** Input material follows **

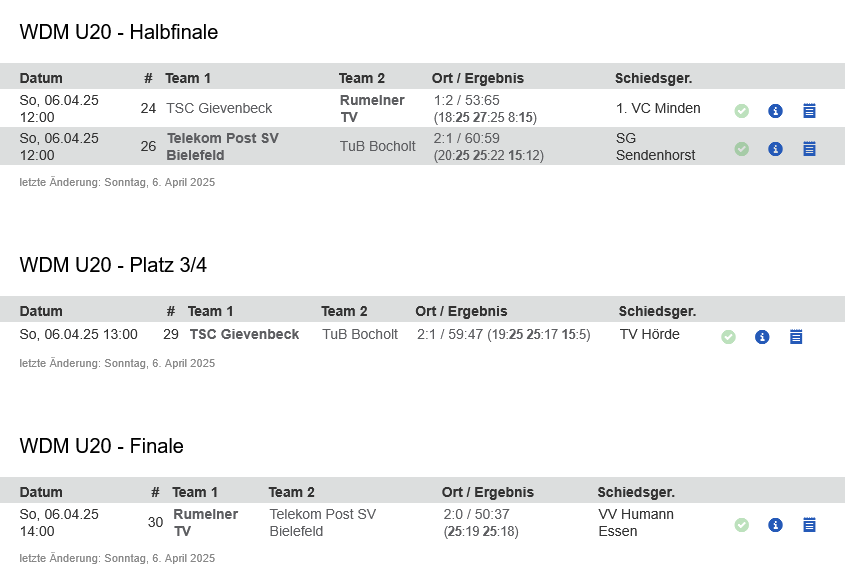Open the match report sheet for match 29
This screenshot has width=845, height=584.
click(795, 337)
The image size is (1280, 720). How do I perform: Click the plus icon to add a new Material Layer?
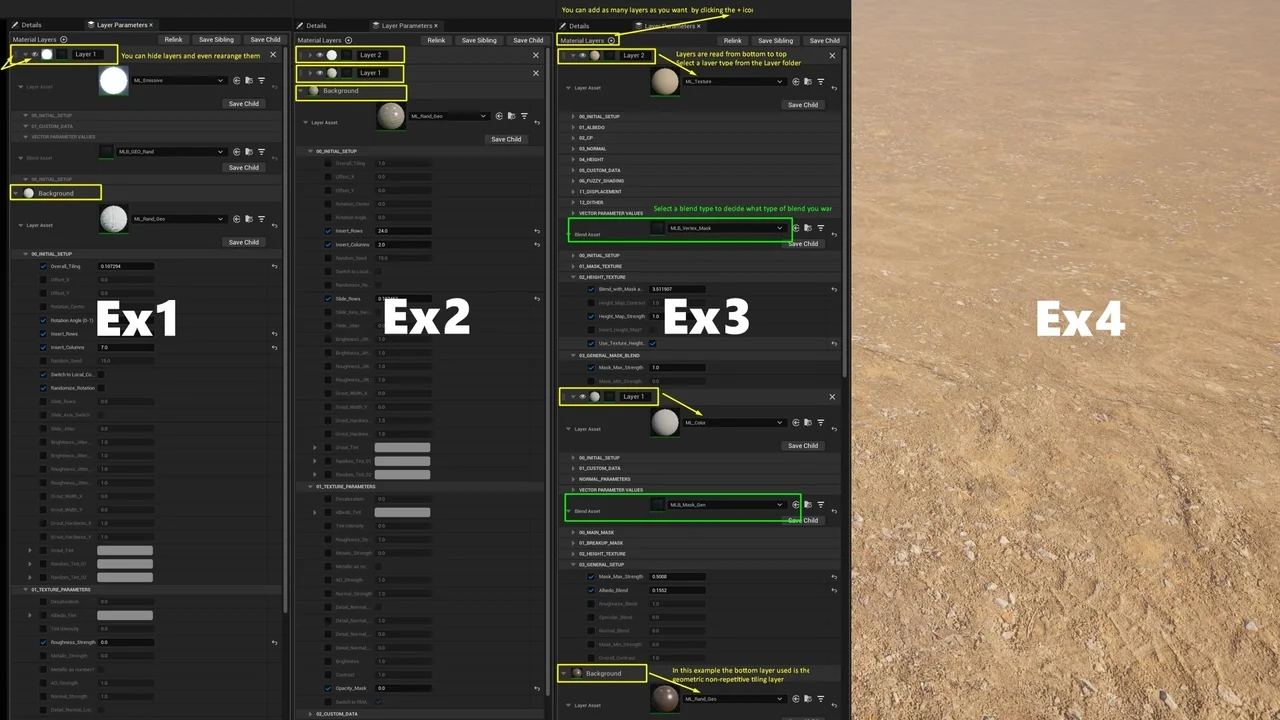tap(611, 41)
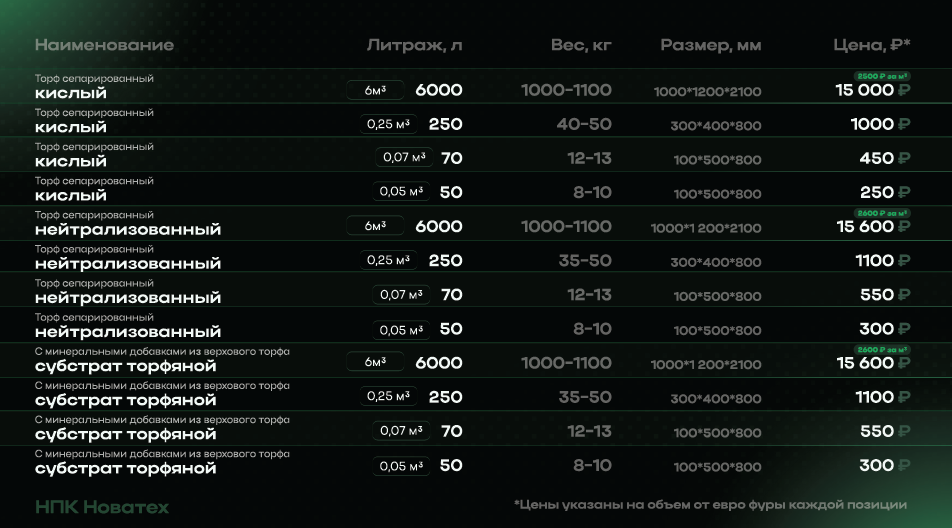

** End of Input material **

- **Description of the task**: Leaving out every picture, transcribe exactly the lines from the line that contains "The image size" through the final line of the entries above.

- **Task result**:
The image size is (1280, 720). How do I perform: Click the plus icon to add a new Material Layer?
tap(611, 41)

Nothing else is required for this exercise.